[Stored items]
━━━━━━━━━━
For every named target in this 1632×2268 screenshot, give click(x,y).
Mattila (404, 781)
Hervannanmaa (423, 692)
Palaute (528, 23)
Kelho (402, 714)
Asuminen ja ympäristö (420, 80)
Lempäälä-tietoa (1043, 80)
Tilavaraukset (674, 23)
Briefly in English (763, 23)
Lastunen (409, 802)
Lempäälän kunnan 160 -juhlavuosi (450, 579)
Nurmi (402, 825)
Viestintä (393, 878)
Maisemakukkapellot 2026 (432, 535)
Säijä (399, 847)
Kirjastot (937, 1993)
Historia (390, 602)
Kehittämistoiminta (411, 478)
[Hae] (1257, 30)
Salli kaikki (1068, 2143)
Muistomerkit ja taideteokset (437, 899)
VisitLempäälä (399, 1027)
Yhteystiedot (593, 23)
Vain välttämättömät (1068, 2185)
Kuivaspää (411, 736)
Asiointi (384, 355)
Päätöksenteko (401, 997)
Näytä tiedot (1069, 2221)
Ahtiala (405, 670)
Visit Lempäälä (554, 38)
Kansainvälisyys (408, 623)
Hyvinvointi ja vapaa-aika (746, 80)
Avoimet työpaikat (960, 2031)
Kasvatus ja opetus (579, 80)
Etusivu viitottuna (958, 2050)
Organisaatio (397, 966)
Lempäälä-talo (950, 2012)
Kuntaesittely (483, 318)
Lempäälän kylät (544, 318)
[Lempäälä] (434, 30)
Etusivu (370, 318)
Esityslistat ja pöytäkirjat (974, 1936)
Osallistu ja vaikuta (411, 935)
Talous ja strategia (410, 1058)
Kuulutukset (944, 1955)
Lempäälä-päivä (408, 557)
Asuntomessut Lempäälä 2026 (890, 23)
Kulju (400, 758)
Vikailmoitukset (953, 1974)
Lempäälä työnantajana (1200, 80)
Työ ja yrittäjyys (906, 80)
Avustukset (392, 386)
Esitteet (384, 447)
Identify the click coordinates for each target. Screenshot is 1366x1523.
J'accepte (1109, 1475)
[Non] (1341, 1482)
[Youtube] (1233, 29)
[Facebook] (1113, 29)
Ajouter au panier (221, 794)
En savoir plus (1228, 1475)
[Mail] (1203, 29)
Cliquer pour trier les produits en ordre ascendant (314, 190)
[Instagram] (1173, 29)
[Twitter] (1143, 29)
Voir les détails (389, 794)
━━━━━━━━━━
Give a word-for-word restatement of every record.

For every named target in this 1632×2268 screenshot, give click(x,y).
Mattila (404, 781)
Hervannanmaa (423, 692)
Palaute (528, 23)
Kelho (402, 714)
Asuminen ja ympäristö (420, 80)
Lempäälä-tietoa (1043, 80)
Tilavaraukset (674, 23)
Briefly in English (763, 23)
Lastunen (409, 802)
Lempäälän kunnan 160 -juhlavuosi (450, 579)
Nurmi (402, 825)
Viestintä (393, 878)
Maisemakukkapellot 2026 (432, 535)
Säijä (399, 847)
Kirjastot (937, 1993)
Historia (390, 602)
Kehittämistoiminta (411, 478)
[Hae] (1257, 30)
Salli kaikki (1068, 2143)
Muistomerkit ja taideteokset (437, 899)
VisitLempäälä (399, 1027)
Yhteystiedot (593, 23)
Vain välttämättömät (1068, 2185)
Kuivaspää (411, 736)
Asiointi (384, 355)
Päätöksenteko (401, 997)
Näytä tiedot (1069, 2221)
Ahtiala (405, 670)
Visit Lempäälä (554, 38)
Kansainvälisyys (408, 623)
Hyvinvointi ja vapaa-aika (746, 80)
Avoimet työpaikat (960, 2031)
Kasvatus ja opetus (579, 80)
Etusivu viitottuna (958, 2050)
Organisaatio (397, 966)
Lempäälä-talo (950, 2012)
Kuntaesittely (483, 318)
Lempäälän kylät (544, 318)
[Lempäälä] (434, 30)
Etusivu (370, 318)
Esityslistat ja pöytäkirjat (974, 1936)
Osallistu ja vaikuta (411, 935)
Talous ja strategia (410, 1058)
Kuulutukset (944, 1955)
Lempäälä-päivä (408, 557)
Asuntomessut Lempäälä 2026 (890, 23)
Kulju (400, 758)
Vikailmoitukset (953, 1974)
Lempäälä työnantajana (1200, 80)
Työ ja yrittäjyys (906, 80)
Avustukset (392, 386)
Esitteet (384, 447)
Identify the click coordinates for each target. Screenshot is 1366x1523.
J'accepte (1109, 1475)
[Non] (1341, 1482)
[Youtube] (1233, 29)
[Facebook] (1113, 29)
Ajouter au panier (221, 794)
En savoir plus (1228, 1475)
[Mail] (1203, 29)
Cliquer pour trier les produits en ordre ascendant (314, 190)
[Instagram] (1173, 29)
[Twitter] (1143, 29)
Voir les détails (389, 794)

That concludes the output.